だが、彼は私を離そうとはしてくれなかった。
それどころか、私を引き摺ってでも、何処かへ連れて行こうとさえしている。
勿論、私は暴れてもがいて、出来うる限りの抵抗をした。


「お願い、手を離してください!」
「その手を離せ! アレックスが嫌がっている事、分かっているだろう?!」


私とアイオリアの声が、二重奏になってテラスに響く。
だが、彼はニヤリと笑って、手を離そうともしなかった。


「嫌だと言ったら?」


その自信満々な他人を見下した笑顔。
瞬間、それを見たアイオリアの堪忍袋の緒がプツリと切れたのが、私には手に取るように分かった。
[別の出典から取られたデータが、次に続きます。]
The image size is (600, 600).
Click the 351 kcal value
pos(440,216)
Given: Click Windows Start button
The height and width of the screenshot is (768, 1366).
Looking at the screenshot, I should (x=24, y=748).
「ならば粉々に砕いて、跡形も無く消し去ってくれる。」


怒りの籠もった重低音の声で、そう言い放った次の瞬間。
アイオリアはヒョイッと軽やかな身のこなしで手摺りを飛び越え、庭に降り立った。
何をする気なのかと私達が唖然として見ている中で、アイオリアは庭の装飾の一つである石像に手を伸ばし、そっと触れてみせる。
その石像を軽くひと撫でした後、グッと気合と力と入れたかと思えば、石像は粉々に砕けてバラバラと緑の芝生の上に散乱した。


「こんな風にな。」
「なっ?! ば、化け物か、お前?!」


クルリと振り返って睨み付けたアイオリアに、鈍い男も流石に怯まずにはいられなかった。
私を突き飛ばすように放すと、テラスからアイオリアがいる方とは反対側の庭に降り、そそくさと逃げ出す。
アイオリアはその人を追い駆けようとして、でも、突き飛ばされテラスに座り込んだ私に気付き、諦めて私の元へと駆け寄ってきてくれた。


「大丈夫か、アレックス?」
「大丈夫。ありがとう、アイオリア。でも……。」


私はアイオリアに支えられて、あの男の人が逃げていった方向を振り返った。
夜の暗闇の中、アタフタと逃げていくように走っていくその人。
多少は悔しかったが、特に何かをされた訳でもないし、何事も無く済んだ。
それに、これがきっかけでアイオリアとの溝が一気に埋まったのだから、見逃して上げても良い。
私の身体を支えてくれるアイオリアの優しさを直ぐ傍に感じながら、私はそう思っていた。


だが――。


「人の女に手を出しておいて、謝罪の言葉も無いとは随分だな。」


ザザッと風の音がして、暗闇の木陰から誰かが現れたのが見えた。
スラリとした長身の黒い影。
あれは――。


「お、お前はっ?!」
「シュラ……?」


それは間違いなくシュラだった。
顔はいつもの無表情。
だが、その目は、視線だけで相手を真っ二つに出来そうな程に鋭い。
その剣のように鋭利な瞳に射竦められて、彼は背筋にヒヤリとしたものを感じたのだろう。
あまりの恐怖に腰が抜けて動けなくなったのか、その場にヘナヘナと座り込んでしまった。


「フッ、軟弱極まりないな。このような事で、アレックスを幸せになど出来る筈もあるまい。」


テラスに座り込み動けなくなっていた私を、アイオリアが抱え上げてシュラの傍へと歩み寄る。
近付いた私と目が合った刹那、シュラはすまなさそうに眉を顰めた。


「遅くなってすまない、アレックス。」


その言葉に私はゆっくりと首を振る。
シュラの代わりに、アイオリアが私を助けてくれた。
それに、こうしてアイオリアと分かり合えたから、それだけでもう十分だった。


「……シュラ。」


アイオリアがシュラの名を呼び、腕の中の私を差し出す。


「これは、お前の役目だろう? アレックスを守るのは、お前しかいない。」
「アイオリア。認めてくれるのか? 俺達の事を。」


私をシュラに預けたアイオリアは、背を向けて建物の方へと歩き出していた。
彼は振り返らずに、右手だけを軽く上げる。
そんな簡単な仕草だったけれど、その手の動きが、十三年間、私達の間を阻んできた誤解の溝を、一瞬で吹き飛ばしていた。